MySQL – Get Count of Consecutive Dates

group bymariadbMySQL

I want to get a list of dates where there are consecutive dates and it's corresponding count.

For example, if the I have the following data set

Date
2021-07-28
2021-07-27
2021-07-26
2021-07-25
2021-07-24
2021-07-23
2021-07-22
2021-07-21
2021-07-18
2021-07-17
2021-07-14
2021-07-11
2021-07-09
2021-07-06
2021-07-04
2021-07-03
2021-07-02

The result I would like is where consecutive date count > x

2021-07-21  8
2021-07-17  2
2021-07-02  3

I'm not really sure how to approach this problem.
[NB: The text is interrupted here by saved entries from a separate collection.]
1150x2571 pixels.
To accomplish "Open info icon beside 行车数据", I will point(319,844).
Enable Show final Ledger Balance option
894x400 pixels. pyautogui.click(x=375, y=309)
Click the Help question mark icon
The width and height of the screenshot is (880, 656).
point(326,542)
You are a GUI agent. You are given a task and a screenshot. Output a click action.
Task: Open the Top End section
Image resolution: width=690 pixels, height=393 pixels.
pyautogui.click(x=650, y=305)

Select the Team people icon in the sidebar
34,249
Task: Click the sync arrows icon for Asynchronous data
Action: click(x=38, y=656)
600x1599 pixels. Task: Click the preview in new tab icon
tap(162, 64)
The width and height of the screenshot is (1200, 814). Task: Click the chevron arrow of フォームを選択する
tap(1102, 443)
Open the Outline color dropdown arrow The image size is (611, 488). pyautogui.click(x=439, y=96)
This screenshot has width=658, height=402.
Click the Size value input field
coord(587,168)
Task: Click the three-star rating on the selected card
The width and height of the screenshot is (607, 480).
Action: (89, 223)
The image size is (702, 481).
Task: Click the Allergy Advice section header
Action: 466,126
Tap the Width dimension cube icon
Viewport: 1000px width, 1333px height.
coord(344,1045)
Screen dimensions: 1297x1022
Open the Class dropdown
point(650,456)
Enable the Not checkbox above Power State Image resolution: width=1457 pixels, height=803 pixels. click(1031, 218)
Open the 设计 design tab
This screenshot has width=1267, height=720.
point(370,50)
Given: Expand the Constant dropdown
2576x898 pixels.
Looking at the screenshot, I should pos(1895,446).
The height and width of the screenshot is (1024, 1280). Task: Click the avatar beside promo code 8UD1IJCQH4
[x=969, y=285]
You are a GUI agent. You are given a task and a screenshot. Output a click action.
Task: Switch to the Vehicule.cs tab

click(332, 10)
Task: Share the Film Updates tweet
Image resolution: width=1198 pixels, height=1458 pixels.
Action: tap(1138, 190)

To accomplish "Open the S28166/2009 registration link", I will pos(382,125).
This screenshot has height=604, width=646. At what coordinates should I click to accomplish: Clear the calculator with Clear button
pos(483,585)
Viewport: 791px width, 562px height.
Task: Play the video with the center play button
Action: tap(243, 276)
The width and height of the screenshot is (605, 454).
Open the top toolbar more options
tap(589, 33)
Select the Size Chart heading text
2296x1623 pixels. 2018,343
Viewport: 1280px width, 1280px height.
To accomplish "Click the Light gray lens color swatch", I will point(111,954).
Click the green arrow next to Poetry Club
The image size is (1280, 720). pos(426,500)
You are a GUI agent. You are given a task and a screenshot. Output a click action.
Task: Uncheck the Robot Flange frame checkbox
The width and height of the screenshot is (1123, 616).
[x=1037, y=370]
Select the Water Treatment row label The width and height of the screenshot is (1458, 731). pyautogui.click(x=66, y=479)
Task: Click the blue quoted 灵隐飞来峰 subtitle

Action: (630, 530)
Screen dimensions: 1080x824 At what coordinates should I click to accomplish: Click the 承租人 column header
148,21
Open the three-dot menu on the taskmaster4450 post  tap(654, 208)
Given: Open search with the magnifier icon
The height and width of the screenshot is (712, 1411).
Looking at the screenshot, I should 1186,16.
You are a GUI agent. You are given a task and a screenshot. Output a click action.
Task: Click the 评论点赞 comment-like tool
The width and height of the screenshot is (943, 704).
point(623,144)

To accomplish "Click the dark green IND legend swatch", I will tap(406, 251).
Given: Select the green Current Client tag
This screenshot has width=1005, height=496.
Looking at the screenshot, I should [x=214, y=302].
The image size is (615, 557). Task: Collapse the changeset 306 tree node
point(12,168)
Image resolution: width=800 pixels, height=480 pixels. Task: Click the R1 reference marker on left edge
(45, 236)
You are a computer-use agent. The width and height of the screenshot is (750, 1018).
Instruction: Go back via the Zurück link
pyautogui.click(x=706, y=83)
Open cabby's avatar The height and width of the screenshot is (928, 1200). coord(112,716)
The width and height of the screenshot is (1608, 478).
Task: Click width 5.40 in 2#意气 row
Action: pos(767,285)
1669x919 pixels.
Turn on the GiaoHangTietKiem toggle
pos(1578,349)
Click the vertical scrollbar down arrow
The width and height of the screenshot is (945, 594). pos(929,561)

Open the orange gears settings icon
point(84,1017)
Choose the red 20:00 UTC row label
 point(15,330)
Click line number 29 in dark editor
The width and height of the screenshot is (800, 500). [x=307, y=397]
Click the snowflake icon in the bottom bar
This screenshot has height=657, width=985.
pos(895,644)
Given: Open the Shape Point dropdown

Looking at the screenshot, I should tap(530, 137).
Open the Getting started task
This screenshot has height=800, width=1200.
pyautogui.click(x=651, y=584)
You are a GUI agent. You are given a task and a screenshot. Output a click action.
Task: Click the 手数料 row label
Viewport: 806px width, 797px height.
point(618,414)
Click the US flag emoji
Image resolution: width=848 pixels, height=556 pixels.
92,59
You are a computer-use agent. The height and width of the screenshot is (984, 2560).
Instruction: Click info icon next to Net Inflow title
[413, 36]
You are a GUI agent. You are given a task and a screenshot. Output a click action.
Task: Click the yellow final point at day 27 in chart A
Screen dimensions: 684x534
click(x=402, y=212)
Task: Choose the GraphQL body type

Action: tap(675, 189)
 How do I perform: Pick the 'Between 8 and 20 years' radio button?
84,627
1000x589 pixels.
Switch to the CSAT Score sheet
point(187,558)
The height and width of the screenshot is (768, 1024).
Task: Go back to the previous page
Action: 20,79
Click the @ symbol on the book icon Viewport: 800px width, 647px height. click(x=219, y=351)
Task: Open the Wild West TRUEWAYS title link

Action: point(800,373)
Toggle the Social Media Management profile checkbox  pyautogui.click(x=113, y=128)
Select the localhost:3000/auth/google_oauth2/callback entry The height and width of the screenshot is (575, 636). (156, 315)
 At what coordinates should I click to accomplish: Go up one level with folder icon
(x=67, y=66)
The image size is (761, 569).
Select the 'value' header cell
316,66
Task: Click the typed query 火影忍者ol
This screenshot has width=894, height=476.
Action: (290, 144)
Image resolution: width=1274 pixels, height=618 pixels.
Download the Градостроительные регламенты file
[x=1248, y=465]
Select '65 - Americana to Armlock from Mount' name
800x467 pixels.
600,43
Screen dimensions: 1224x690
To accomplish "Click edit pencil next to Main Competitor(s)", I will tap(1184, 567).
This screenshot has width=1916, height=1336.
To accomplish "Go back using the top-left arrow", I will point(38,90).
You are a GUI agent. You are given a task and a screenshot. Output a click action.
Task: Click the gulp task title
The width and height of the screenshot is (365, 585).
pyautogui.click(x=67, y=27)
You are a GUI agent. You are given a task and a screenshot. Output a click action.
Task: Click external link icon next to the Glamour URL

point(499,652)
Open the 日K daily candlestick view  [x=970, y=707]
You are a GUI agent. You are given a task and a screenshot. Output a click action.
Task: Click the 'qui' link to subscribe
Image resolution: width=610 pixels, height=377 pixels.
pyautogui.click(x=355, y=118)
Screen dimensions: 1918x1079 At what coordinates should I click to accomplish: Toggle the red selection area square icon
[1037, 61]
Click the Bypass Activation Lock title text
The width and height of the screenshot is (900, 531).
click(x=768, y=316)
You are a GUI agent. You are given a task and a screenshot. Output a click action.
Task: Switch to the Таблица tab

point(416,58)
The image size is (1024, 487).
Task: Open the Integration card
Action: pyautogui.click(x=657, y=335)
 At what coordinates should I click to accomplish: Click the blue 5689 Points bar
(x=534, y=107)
If an explanation could be provided with the query that would be great, although not required.

Best Answer

As correctly noted by Charlieface, this is a Gaps and Islands problem. Another way of solving this specific variation – also involving a window function, though a different one this time – would go like this:

WITH
  partitioned AS
  (
    SELECT
      *
    , DATEDIFF(Date, '1970-01-01') - ROW_NUMBER() OVER (ORDER BY Date ASC) AS PartID
    FROM
      YourTable
  )
SELECT
  MIN(Date) AS StartDate
, COUNT(*)  AS DayCount
FROM
  partitioned
GROUP BY
  PartID
HAVING
  COUNT(*) > 1
ORDER BY
  PartID
;

This solution relies on the fact that the difference between a representation of a date as an integer (DATEDIFF(...)) and the date's numerical position in an ordered sequence (ROW_NUMBER() OVER ...) is a constant value. If we looked at the intermediate values returned by the functions in the PartID expression, we would find the following:

Date DATEDIFF(Date, '1970-01-01') ROW_NUMBER() OVER (ORDER BY Date ASC) PartID
2021-07-02 18810 1 18809
2021-07-03 18811 2 18809
2021-07-04 18812 3 18809
2021-07-06 18814 4 18810
2021-07-09 18817 5 18812
2021-07-11 18819 6 18813
2021-07-14 18822 7 18815
2021-07-17 18825 8 18817
2021-07-18 18826 9 18817
2021-07-21 18829 10 18819
2021-07-22 18830 11 18819
2021-07-23 18831 12 18819
2021-07-24 18832 13 18819
2021-07-25 18833 14 18819
2021-07-26 18834 15 18819
2021-07-27 18835 16 18819
2021-07-28 18836 17 18819

As you can see, the difference between DATEDIFF and ROW_NUMBER (represented by the column PartID) is the same where dates are consecutive, and it is different for different sequences, which makes it a perfect candidate for a GROUP BY criterion. And that is exactly what the query is using it for. By the way, the date 1970-01-01 has no specific meaning in this case. Any date could be used instead of it as long as it is a constant value.

Another important note to make – and it makes this answer substantially different from Charlieface's suggestion – is that all the dates must be unique for the method to work as expected.

A live demo of this solution can be found at db<>fiddle.